Las cábalas no se dicen, me enseñó Joaquín. Y tiene razón, porque pierden eficacia, se desgastan. Si las decís, no sos un buen cabulero, las echás a perder. En todo caso, un cabulero de ley no las dice, las confiesa y lo hace recién cuando esas cábalas dejan de serlo, cuando caducan. Porque toda cábala tiene vencimiento, eso es lo lindo. Si fueran eternas, nada tendría gracia. No nos olvidemos que en el fondo —y un poco más acá también— todo es un juego.
Métanselo en la cabeza: las cábalas eternas no existen, no las busquen más porque no hay. Siempre surgirá una contracábala que matará a la nuestra que se había convertido en cábala el día o la tarde o la noche que mató a una cábala contraria u opuesta. La ley de la vida podríamos decir.
El desafío, entonces, es dar con una cábala que se banque una buena racha, y hoy, con este fútbol devaluado, sólo podemos aspirar a una vida útil de un torneo, cuando antes le apuntábamos a dos.
No me siento cómodo con las cábalas elaboradas o complejas, hasta en eso prefiero la simplicidad. Tal es así que una de mis mejores cábalas fue muy sencilla: un gorrito de Vélez, tipo Piluso que compré un domingo de 1993 en la puerta de la cancha. Lo compré casi de casualidad, sin pretensión. Me lo puse, ganamos y se quedó. No importaba si estaba en remera, jean o traje. Desde ese domingo todo podía cambiar, pero el gorrito, no. Cinco años estuvo conmigo: salió campeón del Clausura 93, Libertadores 94, Intercontinental 94 (en pijama y con el gorrito puesto viendo el partido por televisión), Apertura 95, Interamericana 96, Clausura 96, Supercopa 96, Recopa Sudamericana 97 y Clausura 98. ¿Qué más se le puede pedir a un gorrito de veinte pesos? Transparente parecía en los últimos partidos. Todavía lo tengo, claro está, guardado como una reliquia y con todos los honores en un cajón del placard junto a otros recuerdos, junto a restos de otras cábalas. Tan bueno fue ese gorrito que nunca me atreví a comprar otro, seguramente por respeto.

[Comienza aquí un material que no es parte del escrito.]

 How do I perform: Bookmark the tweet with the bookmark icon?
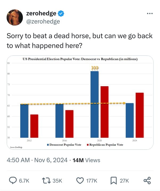[114, 181]
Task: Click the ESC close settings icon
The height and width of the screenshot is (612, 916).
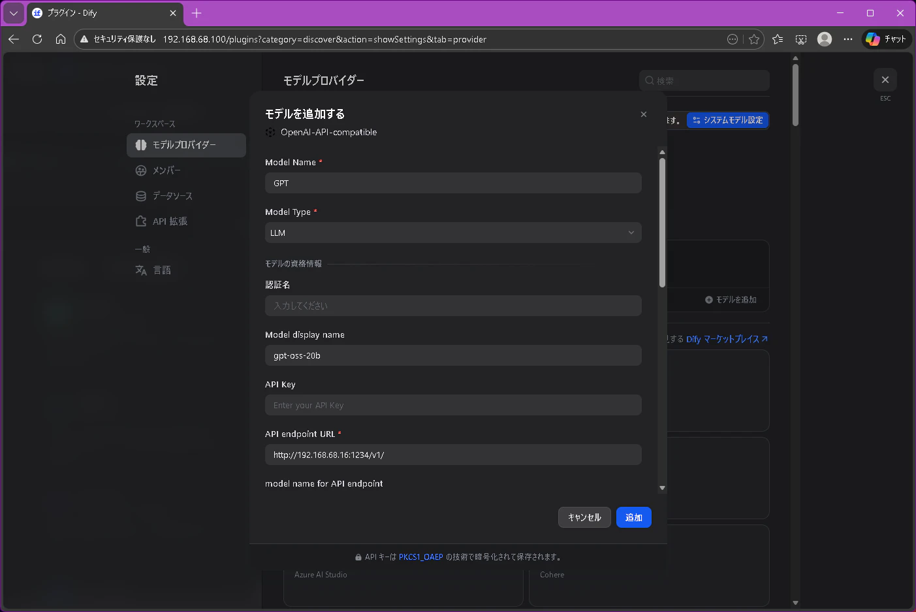Action: coord(885,80)
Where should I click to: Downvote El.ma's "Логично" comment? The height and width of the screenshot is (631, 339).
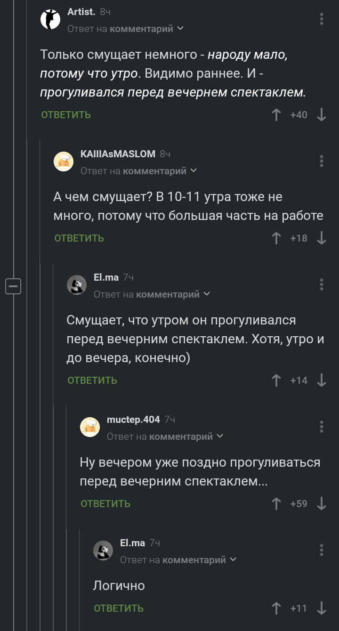tap(322, 608)
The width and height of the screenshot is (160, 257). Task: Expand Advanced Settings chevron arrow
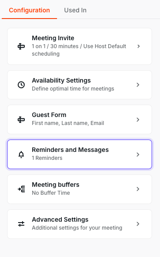click(138, 224)
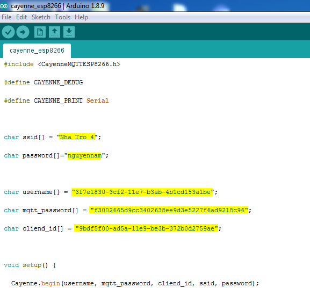The height and width of the screenshot is (288, 310).
Task: Click the Save sketch down-arrow icon
Action: tap(69, 32)
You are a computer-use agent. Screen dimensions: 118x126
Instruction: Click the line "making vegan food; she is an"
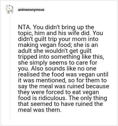point(58,45)
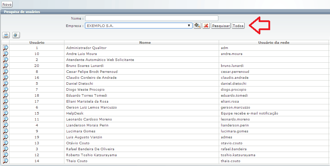Viewport: 330px width, 166px height.
Task: View record icon for Bruno Soares Lunardi
Action: [x=6, y=65]
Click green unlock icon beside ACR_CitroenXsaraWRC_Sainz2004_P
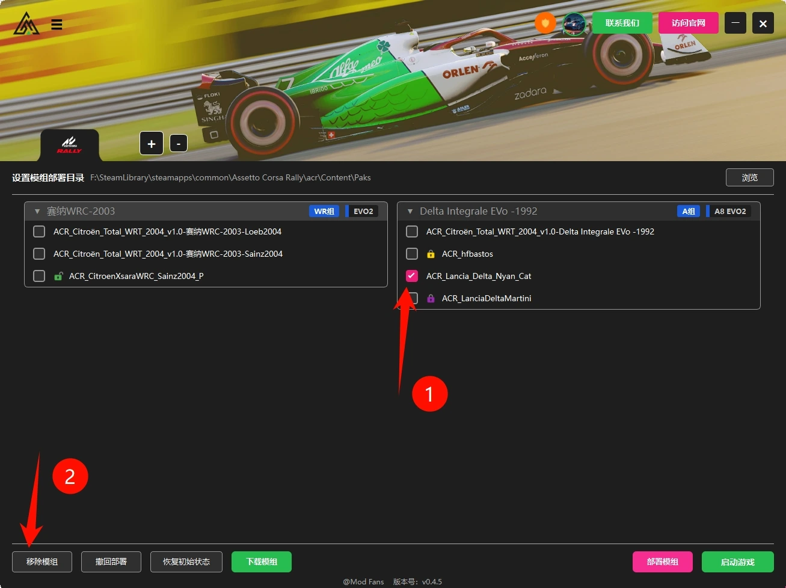Viewport: 786px width, 588px height. point(58,277)
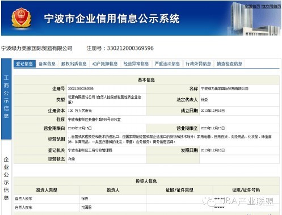
Task: Click the 地方局首页 link in header
Action: (x=271, y=6)
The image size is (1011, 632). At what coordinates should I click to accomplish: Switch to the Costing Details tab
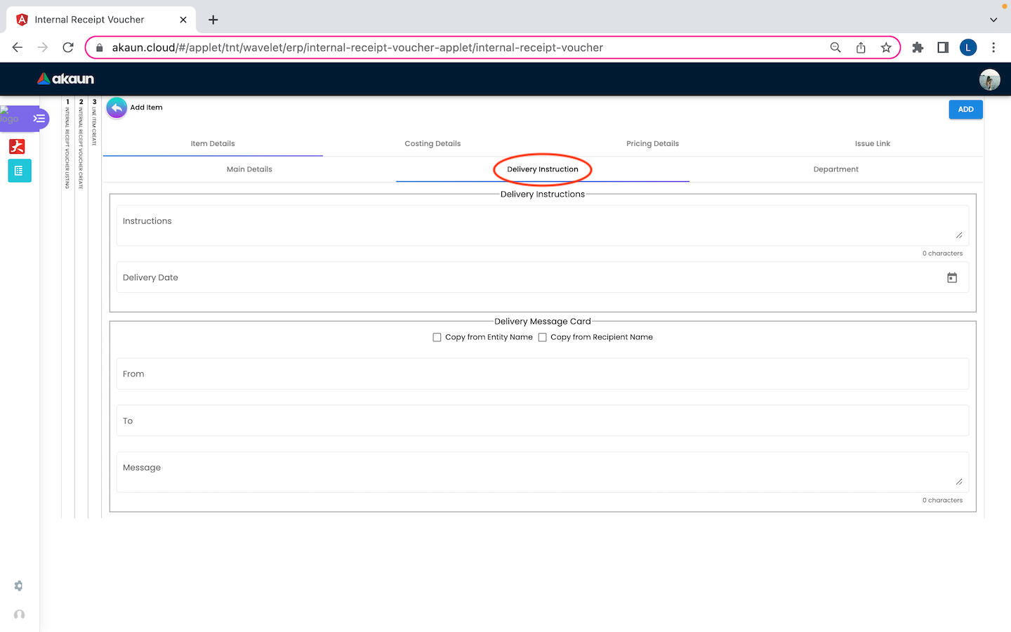432,144
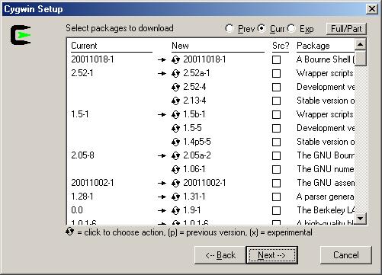Click the package list scroll down arrow
Image resolution: width=382 pixels, height=275 pixels.
click(x=361, y=218)
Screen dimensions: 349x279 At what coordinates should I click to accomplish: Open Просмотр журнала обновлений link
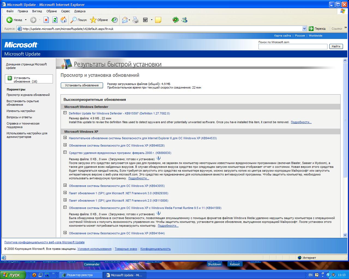(28, 95)
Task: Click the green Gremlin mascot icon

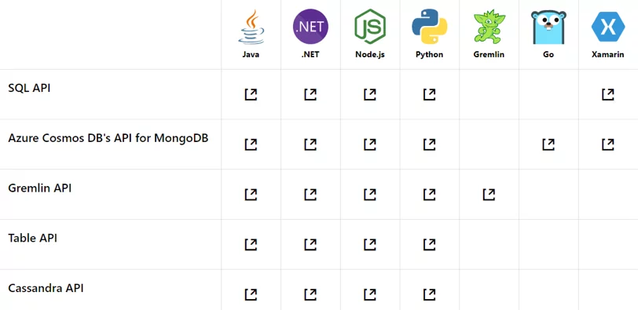Action: 489,27
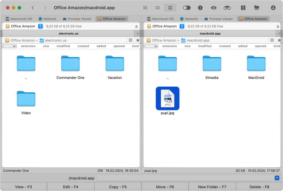Open network connections via the network folder icon

256,8
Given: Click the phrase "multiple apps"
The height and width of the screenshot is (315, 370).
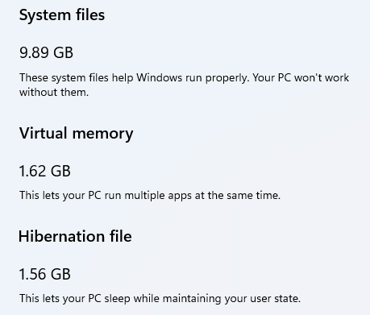Looking at the screenshot, I should pos(158,196).
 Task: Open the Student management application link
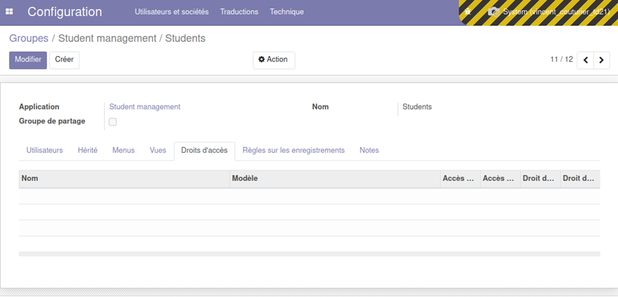tap(145, 107)
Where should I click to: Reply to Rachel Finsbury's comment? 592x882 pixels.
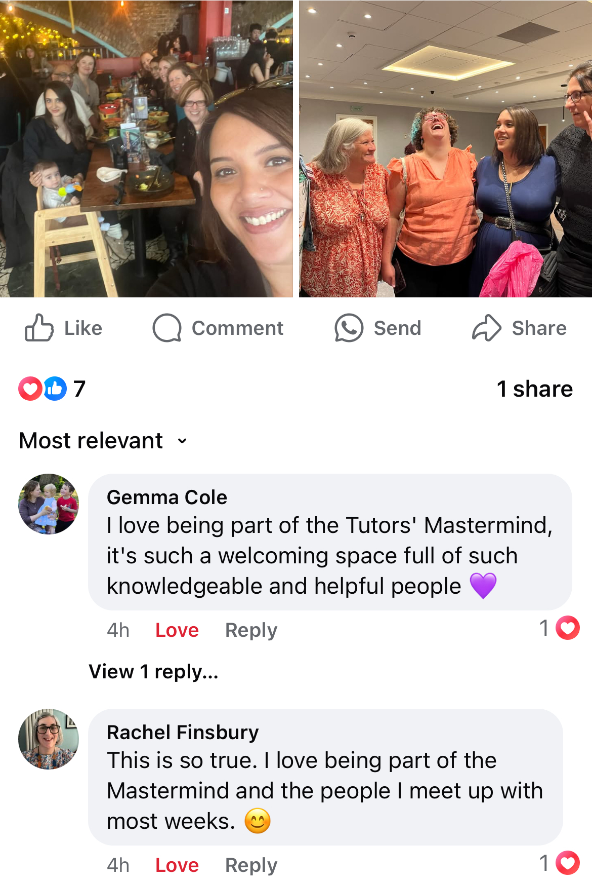[x=251, y=865]
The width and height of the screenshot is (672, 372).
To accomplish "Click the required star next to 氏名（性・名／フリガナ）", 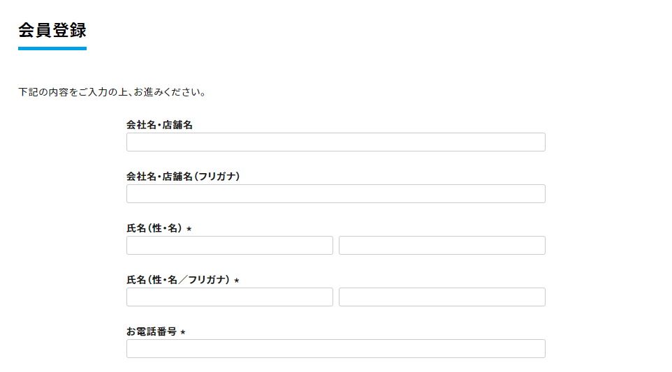I will coord(236,281).
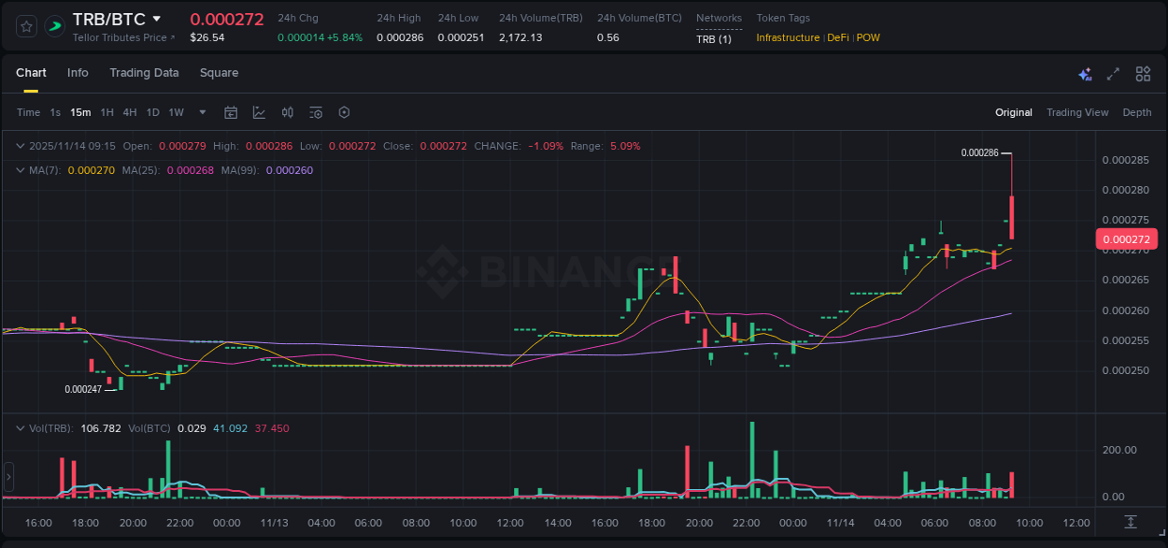Open the indicator list settings icon
The width and height of the screenshot is (1168, 548).
(315, 112)
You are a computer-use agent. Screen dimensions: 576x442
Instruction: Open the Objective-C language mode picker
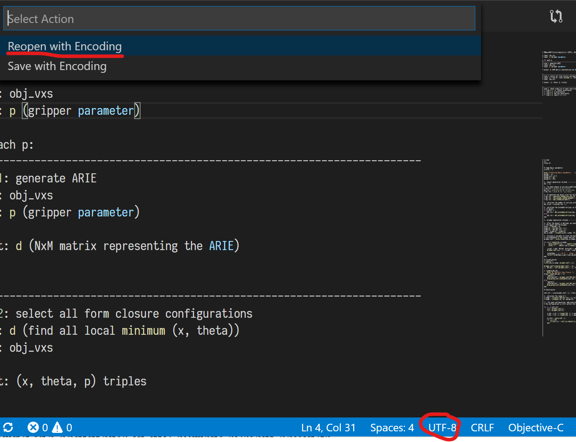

Después probé con un anillo plateado y con el escudo de Vélez que mucho no sirvió, al menos para lo que yo quería, porque sí, es cierto que tenía un poder, pero meteorológico, no futbolístico. Créanme. Iba a la cancha a ver a Vélez en un día horrible, me ponía el anillo y Vélez no ganaba, pero dejaba de llover o salía el sol. Se los juro, en eso no fallaba, era capaz de cortar el más terrible aguacero. Lo usé medio torneo, insistí  hasta que me cansé y lo guardé para utilizarlo exclusivamente en vacaciones o en alguna salida a pescar.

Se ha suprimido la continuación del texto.